Records drawn from a dataset:
++++++

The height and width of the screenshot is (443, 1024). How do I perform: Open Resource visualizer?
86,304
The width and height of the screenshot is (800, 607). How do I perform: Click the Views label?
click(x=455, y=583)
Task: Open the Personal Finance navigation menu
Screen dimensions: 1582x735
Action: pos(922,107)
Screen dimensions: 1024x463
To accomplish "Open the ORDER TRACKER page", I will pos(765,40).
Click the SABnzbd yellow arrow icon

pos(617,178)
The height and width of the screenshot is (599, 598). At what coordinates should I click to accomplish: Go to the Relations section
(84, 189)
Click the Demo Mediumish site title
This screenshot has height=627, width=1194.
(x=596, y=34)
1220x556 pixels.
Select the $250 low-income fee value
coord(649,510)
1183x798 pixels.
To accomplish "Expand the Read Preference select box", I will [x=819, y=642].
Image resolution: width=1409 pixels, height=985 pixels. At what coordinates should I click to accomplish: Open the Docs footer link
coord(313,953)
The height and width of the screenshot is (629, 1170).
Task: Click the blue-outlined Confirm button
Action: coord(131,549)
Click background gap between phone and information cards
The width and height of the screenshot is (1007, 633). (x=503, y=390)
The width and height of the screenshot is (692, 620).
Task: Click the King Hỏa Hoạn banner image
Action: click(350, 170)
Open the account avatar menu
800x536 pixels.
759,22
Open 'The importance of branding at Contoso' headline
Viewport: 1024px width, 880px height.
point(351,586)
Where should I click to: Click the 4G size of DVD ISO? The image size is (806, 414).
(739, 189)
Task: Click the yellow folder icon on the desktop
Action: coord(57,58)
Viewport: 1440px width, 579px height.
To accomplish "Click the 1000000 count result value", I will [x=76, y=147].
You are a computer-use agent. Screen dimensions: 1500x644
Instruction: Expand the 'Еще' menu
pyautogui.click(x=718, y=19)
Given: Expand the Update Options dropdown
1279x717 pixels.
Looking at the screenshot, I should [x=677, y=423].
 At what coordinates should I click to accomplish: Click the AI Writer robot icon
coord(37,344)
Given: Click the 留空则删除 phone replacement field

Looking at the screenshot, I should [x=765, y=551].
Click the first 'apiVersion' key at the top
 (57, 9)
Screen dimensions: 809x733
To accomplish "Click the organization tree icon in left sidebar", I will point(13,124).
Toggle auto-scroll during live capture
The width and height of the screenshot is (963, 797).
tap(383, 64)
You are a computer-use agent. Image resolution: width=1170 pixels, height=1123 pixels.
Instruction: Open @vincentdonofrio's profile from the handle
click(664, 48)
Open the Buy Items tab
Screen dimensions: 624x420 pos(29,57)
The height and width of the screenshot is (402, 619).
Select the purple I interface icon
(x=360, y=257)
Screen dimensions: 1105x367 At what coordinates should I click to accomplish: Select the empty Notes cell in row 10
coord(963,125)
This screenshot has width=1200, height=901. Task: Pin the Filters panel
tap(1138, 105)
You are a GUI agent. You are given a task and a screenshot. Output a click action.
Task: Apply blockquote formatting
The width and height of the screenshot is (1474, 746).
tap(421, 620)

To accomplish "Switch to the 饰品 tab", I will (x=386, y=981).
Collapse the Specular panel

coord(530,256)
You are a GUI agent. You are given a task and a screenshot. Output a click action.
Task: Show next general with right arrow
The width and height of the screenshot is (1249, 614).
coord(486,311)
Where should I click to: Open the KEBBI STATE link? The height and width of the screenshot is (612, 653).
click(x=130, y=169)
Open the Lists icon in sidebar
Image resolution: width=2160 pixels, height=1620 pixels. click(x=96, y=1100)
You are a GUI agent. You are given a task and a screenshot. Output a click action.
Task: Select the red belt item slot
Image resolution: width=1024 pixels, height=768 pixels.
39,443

++++++

Return the data above in full. Keep every line exactly as it is.

_Response to this exercise_.
The height and width of the screenshot is (443, 1024). How do I perform: Open Resource visualizer?
86,304
The width and height of the screenshot is (800, 607). How do I perform: Click the Views label?
click(x=455, y=583)
Task: Open the Personal Finance navigation menu
Screen dimensions: 1582x735
Action: pos(922,107)
Screen dimensions: 1024x463
To accomplish "Open the ORDER TRACKER page", I will pos(765,40).
Click the SABnzbd yellow arrow icon

pos(617,178)
The height and width of the screenshot is (599, 598). At what coordinates should I click to accomplish: Go to the Relations section
(84, 189)
Click the Demo Mediumish site title
This screenshot has height=627, width=1194.
(x=596, y=34)
1220x556 pixels.
Select the $250 low-income fee value
coord(649,510)
1183x798 pixels.
To accomplish "Expand the Read Preference select box", I will [x=819, y=642].
Image resolution: width=1409 pixels, height=985 pixels. At what coordinates should I click to accomplish: Open the Docs footer link
coord(313,953)
The height and width of the screenshot is (629, 1170).
Task: Click the blue-outlined Confirm button
Action: coord(131,549)
Click background gap between phone and information cards
The width and height of the screenshot is (1007, 633). (x=503, y=390)
The width and height of the screenshot is (692, 620).
Task: Click the King Hỏa Hoạn banner image
Action: click(350, 170)
Open the account avatar menu
800x536 pixels.
759,22
Open 'The importance of branding at Contoso' headline
Viewport: 1024px width, 880px height.
point(351,586)
Where should I click to: Click the 4G size of DVD ISO? The image size is (806, 414).
(739, 189)
Task: Click the yellow folder icon on the desktop
Action: coord(57,58)
Viewport: 1440px width, 579px height.
To accomplish "Click the 1000000 count result value", I will [x=76, y=147].
You are a computer-use agent. Screen dimensions: 1500x644
Instruction: Expand the 'Еще' menu
pyautogui.click(x=718, y=19)
Given: Expand the Update Options dropdown
1279x717 pixels.
Looking at the screenshot, I should [x=677, y=423].
 At what coordinates should I click to accomplish: Click the AI Writer robot icon
coord(37,344)
Given: Click the 留空则删除 phone replacement field

Looking at the screenshot, I should [x=765, y=551].
Click the first 'apiVersion' key at the top
 (57, 9)
Screen dimensions: 809x733
To accomplish "Click the organization tree icon in left sidebar", I will point(13,124).
Toggle auto-scroll during live capture
The width and height of the screenshot is (963, 797).
tap(383, 64)
You are a computer-use agent. Image resolution: width=1170 pixels, height=1123 pixels.
Instruction: Open @vincentdonofrio's profile from the handle
click(664, 48)
Open the Buy Items tab
Screen dimensions: 624x420 pos(29,57)
The height and width of the screenshot is (402, 619).
Select the purple I interface icon
(x=360, y=257)
Screen dimensions: 1105x367 At what coordinates should I click to accomplish: Select the empty Notes cell in row 10
coord(963,125)
This screenshot has width=1200, height=901. Task: Pin the Filters panel
tap(1138, 105)
You are a GUI agent. You are given a task and a screenshot. Output a click action.
Task: Apply blockquote formatting
The width and height of the screenshot is (1474, 746).
tap(421, 620)

To accomplish "Switch to the 饰品 tab", I will (x=386, y=981).
Collapse the Specular panel

coord(530,256)
You are a GUI agent. You are given a task and a screenshot. Output a click action.
Task: Show next general with right arrow
The width and height of the screenshot is (1249, 614).
coord(486,311)
Where should I click to: Open the KEBBI STATE link? The height and width of the screenshot is (612, 653).
click(x=130, y=169)
Open the Lists icon in sidebar
Image resolution: width=2160 pixels, height=1620 pixels. click(x=96, y=1100)
You are a GUI agent. You are given a task and a screenshot. Output a click action.
Task: Select the red belt item slot
Image resolution: width=1024 pixels, height=768 pixels.
39,443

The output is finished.